TASK PROMPT: Reproduce word for word the lines from the one containing "Open Гидротехнические сооружения" through the last line.
━━━ GIVEN DATA
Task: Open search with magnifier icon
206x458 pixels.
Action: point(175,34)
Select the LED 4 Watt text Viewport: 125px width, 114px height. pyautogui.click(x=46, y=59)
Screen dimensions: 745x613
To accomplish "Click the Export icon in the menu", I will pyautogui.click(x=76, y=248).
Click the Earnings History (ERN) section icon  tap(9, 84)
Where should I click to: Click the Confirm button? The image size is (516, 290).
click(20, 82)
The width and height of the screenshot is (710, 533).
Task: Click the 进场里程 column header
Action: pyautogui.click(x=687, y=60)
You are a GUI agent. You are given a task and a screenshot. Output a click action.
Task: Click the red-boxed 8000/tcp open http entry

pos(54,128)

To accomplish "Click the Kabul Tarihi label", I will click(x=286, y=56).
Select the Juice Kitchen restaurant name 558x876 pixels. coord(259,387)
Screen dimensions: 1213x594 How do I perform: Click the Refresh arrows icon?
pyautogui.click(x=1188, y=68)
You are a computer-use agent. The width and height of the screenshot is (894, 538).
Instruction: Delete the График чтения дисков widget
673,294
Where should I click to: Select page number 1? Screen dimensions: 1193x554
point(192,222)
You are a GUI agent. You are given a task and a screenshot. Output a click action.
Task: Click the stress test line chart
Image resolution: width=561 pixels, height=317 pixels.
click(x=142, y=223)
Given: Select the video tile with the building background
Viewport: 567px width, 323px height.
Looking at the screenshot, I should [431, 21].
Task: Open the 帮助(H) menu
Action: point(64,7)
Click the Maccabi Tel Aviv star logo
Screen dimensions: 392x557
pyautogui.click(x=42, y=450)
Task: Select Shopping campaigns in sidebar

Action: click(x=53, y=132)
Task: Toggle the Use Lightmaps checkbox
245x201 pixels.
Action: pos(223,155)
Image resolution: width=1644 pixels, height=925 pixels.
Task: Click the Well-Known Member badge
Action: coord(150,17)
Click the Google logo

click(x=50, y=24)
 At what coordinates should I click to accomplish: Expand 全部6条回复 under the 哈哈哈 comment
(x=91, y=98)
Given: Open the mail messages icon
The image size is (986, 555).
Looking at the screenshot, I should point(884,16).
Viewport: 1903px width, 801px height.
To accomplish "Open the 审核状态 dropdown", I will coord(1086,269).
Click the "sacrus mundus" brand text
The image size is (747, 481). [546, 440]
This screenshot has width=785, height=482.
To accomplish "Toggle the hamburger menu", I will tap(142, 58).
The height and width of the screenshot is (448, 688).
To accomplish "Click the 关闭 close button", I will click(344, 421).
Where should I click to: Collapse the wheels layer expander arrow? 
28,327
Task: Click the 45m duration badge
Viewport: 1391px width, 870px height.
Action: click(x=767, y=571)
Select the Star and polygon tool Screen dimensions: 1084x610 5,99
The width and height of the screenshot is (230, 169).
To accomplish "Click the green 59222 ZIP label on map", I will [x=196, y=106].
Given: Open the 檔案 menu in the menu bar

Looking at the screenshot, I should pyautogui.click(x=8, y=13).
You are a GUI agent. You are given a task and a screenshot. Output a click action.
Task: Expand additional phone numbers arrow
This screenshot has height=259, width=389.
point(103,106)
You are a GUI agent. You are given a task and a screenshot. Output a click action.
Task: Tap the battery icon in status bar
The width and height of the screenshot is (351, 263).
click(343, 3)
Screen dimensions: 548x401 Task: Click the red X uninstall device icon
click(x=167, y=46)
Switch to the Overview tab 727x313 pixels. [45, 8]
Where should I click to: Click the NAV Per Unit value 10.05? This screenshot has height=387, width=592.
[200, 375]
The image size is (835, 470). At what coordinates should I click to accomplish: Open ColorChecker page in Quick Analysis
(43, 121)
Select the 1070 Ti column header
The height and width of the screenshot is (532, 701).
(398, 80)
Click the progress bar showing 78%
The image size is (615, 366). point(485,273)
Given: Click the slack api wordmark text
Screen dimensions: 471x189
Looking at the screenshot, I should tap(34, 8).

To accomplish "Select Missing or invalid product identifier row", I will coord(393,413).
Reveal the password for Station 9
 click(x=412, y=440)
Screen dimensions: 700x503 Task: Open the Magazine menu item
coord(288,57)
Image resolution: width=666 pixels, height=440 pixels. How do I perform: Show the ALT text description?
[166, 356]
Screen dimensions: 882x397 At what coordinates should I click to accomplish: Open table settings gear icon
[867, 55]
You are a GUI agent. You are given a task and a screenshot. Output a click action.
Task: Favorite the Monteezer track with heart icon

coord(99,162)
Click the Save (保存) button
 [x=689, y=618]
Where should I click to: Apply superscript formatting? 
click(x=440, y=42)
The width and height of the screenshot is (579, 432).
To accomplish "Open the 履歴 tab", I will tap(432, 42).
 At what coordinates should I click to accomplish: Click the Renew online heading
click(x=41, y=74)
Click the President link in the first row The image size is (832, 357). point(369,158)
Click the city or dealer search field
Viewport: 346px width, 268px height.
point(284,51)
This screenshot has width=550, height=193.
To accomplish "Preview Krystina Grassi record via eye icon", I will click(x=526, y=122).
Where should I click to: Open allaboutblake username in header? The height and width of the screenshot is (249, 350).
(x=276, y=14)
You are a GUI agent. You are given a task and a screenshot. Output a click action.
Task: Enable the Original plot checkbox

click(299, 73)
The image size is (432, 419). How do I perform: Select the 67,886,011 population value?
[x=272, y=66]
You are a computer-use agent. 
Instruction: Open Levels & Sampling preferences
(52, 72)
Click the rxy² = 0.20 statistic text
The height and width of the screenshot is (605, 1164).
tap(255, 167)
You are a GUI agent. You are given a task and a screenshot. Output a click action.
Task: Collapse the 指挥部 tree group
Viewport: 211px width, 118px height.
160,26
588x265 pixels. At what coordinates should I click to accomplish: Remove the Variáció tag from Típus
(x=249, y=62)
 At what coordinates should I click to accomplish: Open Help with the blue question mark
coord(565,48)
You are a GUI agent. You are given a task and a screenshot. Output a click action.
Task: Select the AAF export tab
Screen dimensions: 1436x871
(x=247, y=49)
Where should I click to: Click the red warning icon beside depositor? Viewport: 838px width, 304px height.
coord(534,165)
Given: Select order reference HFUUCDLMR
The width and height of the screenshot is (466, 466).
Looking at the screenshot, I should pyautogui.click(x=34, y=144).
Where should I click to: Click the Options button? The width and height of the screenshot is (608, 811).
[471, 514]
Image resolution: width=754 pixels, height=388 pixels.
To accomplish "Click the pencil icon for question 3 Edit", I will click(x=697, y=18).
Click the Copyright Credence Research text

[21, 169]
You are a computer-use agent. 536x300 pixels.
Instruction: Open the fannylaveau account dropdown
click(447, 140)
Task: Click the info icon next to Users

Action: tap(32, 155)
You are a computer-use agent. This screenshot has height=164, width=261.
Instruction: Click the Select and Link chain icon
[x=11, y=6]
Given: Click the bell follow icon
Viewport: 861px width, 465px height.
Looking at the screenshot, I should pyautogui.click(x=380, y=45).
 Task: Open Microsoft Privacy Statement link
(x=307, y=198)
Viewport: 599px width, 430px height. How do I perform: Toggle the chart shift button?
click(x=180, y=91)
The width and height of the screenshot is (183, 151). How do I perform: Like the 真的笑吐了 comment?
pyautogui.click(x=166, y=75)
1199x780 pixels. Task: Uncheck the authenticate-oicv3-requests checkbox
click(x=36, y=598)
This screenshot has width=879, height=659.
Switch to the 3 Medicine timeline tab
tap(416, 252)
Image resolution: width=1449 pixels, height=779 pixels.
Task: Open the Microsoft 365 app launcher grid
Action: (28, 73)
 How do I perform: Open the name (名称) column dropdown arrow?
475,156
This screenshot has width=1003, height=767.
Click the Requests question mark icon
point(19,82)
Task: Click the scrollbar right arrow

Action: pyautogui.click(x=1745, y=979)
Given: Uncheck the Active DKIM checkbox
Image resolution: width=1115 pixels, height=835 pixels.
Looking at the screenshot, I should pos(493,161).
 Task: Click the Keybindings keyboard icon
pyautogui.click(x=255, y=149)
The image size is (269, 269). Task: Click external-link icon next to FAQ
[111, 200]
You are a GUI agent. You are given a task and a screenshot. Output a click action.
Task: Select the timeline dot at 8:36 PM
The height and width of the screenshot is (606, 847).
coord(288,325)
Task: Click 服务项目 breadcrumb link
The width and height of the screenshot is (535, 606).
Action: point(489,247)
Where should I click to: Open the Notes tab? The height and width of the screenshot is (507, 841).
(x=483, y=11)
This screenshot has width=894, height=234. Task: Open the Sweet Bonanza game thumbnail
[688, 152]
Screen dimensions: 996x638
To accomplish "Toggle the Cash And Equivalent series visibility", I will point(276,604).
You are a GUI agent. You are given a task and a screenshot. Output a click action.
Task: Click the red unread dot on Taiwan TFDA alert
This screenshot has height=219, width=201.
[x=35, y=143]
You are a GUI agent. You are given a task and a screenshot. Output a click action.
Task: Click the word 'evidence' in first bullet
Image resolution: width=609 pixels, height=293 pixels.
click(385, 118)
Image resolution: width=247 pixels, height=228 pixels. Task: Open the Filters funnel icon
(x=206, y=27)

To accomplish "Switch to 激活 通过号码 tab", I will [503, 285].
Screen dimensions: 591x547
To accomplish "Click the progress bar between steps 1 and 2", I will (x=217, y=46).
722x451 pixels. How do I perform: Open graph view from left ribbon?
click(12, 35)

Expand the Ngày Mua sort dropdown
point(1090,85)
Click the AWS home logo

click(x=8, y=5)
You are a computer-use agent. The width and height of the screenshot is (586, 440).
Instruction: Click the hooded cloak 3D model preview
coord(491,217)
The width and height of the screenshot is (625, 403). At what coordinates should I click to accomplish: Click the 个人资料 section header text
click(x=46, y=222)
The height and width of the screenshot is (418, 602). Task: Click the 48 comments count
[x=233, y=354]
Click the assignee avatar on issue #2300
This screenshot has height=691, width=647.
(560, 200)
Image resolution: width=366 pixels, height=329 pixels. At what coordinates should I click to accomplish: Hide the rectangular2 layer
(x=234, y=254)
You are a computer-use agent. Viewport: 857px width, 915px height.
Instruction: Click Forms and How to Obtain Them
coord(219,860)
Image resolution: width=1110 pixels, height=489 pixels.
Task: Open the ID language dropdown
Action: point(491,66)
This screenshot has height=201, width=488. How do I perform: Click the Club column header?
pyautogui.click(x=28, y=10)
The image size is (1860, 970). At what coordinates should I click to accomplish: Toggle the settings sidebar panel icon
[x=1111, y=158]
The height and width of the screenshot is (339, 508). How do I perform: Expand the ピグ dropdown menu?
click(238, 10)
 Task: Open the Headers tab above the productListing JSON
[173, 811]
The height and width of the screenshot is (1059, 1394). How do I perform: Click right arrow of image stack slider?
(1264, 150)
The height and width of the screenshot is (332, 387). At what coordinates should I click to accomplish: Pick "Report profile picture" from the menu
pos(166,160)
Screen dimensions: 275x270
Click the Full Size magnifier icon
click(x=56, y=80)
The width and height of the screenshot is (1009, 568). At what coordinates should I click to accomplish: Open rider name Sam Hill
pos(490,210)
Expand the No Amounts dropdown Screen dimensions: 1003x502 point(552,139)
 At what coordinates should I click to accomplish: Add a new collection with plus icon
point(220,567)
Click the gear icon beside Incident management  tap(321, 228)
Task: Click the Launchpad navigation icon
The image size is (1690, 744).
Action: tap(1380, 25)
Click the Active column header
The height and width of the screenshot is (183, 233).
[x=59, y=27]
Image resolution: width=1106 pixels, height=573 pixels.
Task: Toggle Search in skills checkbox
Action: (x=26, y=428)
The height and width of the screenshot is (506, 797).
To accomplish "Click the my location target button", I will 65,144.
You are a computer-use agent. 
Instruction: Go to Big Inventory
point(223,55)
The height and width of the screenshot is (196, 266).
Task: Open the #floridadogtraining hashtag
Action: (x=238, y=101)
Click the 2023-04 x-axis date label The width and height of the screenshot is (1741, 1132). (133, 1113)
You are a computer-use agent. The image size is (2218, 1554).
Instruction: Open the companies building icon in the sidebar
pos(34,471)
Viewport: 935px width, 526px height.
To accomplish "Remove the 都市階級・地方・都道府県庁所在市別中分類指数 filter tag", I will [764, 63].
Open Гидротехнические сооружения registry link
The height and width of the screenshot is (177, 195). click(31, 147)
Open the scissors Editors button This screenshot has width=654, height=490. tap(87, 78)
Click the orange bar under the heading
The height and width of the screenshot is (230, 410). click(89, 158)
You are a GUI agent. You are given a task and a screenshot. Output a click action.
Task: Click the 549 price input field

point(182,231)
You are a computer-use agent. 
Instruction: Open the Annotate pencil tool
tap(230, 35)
━━━━━━
COMPLETE OUTPUT:
Open Гидротехнические сооружения registry link
The height and width of the screenshot is (177, 195). click(31, 147)
Open the scissors Editors button This screenshot has width=654, height=490. tap(87, 78)
Click the orange bar under the heading
The height and width of the screenshot is (230, 410). click(89, 158)
You are a GUI agent. You are given a task and a screenshot. Output a click action.
Task: Click the 549 price input field

point(182,231)
You are a computer-use agent. 
Instruction: Open the Annotate pencil tool
tap(230, 35)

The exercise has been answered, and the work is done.